嫌われている理由が分からない
「ただいまー」
「おかえりー。あ、ちょうど良かった」
「え?」
「アカリ、ちょっとお使い頼まれてくれない?」
「え?」
帰宅早々、お使いを頼まれてしまった。
という訳で、オレは今近所のスーパーへとやってきていた。
「……」
「……」
……妹付きで。
「なんでお前も来てるんだ?」
「お父さんに頼まれたの。新しいカミソリ買ってきて、って」
「あ、そう」
オレと一緒か。
「んじゃあ、一緒に見て回ろうぜ。カガリ、男物のカミソリとか取りづらいだろ」
「……はいはい、仕方ないから一緒に行ってあげる」
「……」
何なんだろう、この腑に落ちない感……。
くそ、数年前までは『お兄ちゃーん♪』とか言って甘えて来てたのに……。
いかん、ちょっとうるっときた……。
「えーと、買うものは……」
オレは母さんから渡された買い物リストに目を通していった。
……なるほど、今夜はカレーだな。モロにカレールウとか入ってるし。
「ほら、まずは肉から行くぞ」
「はいはい……」
オレはカガリを先導しながら、リストにある品物を次々と買い物カゴに入れていった。
「よぉ、アカリー」
「ん? ……なんだ、ヒロアキか」
偶然にも、ヒロアキとばったり出くわした。
そのヒロアキの後ろには、パスタコーナーの棚を物色しているアユさんの姿があった。
「……という事は、そっちもお使いか」
「まあな、今晩はパスタにするらしい。って事はそっちも使いか、奇遇だな……っと、カガリちゃん、久しぶりー!」
「どうも」
ヒロアキの挨拶に対し、興味無さそうに一言だけ返すカガリ。
「素っ気ないなー」
「……」
「すまんなヒロアキ、ウチの妹はお前に興味が無いそうだ」
「へいへい、知ってるよ。初対面の時からずっと変化ねえし」
そうなのだ。
カガリは昔から、他人……特に男が相手だと何も喋らなくなる。せいぜい挨拶を返す程度だ。

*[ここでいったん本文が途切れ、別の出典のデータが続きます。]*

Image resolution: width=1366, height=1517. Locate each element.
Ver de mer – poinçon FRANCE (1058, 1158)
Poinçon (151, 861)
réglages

男嫌いかとも思ったが、父さん相手には平然としているし、中学の体育祭を見に行った時も普通にクラスメイトの男子と会話していた。
カガリの他人との線引きは一体どうなっているのか、オレにはよく分からない。
「こんにちはアカリ君。久しぶり」
「はい、アユさんもお久しぶりです」
と言っても、初めて出会ってからまだ2週間しか経ってないけど。
「それと、後ろにいるのは妹さんかな?」
「はい、妹のカガリです」
「そう。……よろしくね、カガリちゃん」
「はい。……こちらこそ、よろしくお願いします、アユさん……」
「んん〜っ、可愛いわね〜♪ 私にもこういう妹が欲しかったわ〜」
「へぇへぇごめんなさいねぇ、こんな可愛くない弟で」
「まったくよ。さ、あらかた取ったし、レジ行くわよ」
「へーい。んじゃあまたな、2人とも!」
「ああ」
別れを告げた後、ヒロアキとアユさんはそのままレジの列に並んでいった。
「……なぁ、カガリ」
「何?」
「お前、アユさんの時だと態度違い過ぎないか?」
「気の所為でしょ」
絶対気の所為じゃない!
……とか言っても毒吐かれるだけなので、オレはすぅっと飲み込んだ。
「……はぁ。……後はカミソリだけか、さっさと選ぶぞ」
「はいはい」
そうしてオレたちは父さんのカミソリをカゴに入れ、レジへと並んだ。
「「ご馳走様でした」」
この日の夕食は、やっぱりカレーだった。
終始無言の食事を終え、食器を洗い場へと持っていき、部屋へと戻る。
その時、カガリがすぅっと部屋に入っていく姿が見え、そのままパタンとドアは閉められた。その後、ガチャリとしっかり鍵まで掛けられた。
鍵まで掛けるか……。そこまでしてオレを嫌うのか、アイツは……。
うーん……。
(心当たりは、無いはずなんだけどな……)
いくら過去を遡っても、カガリの機嫌を損ねるような出来事は記憶には思い至らなかった。
「分からん……」
オレには、妹の考える事が分からん……。
オレはため息を吐きつつ、自分の部屋に入った。
そして、いつものようにユートピアを起動した。
◆◆◆
「…………はぁ」
―――ボスッ。
カガリは、自分のベッドに突っ伏した。
「疲れた……」
ぽつりと呟きを漏らし、しばらくしてゆっくりと起き上がる。
枕元に置いてあるソレを手に取り、じっと見つめた。
「……バカお兄ぃ」
カガリはソレを被って横になり、スイッチを入れた。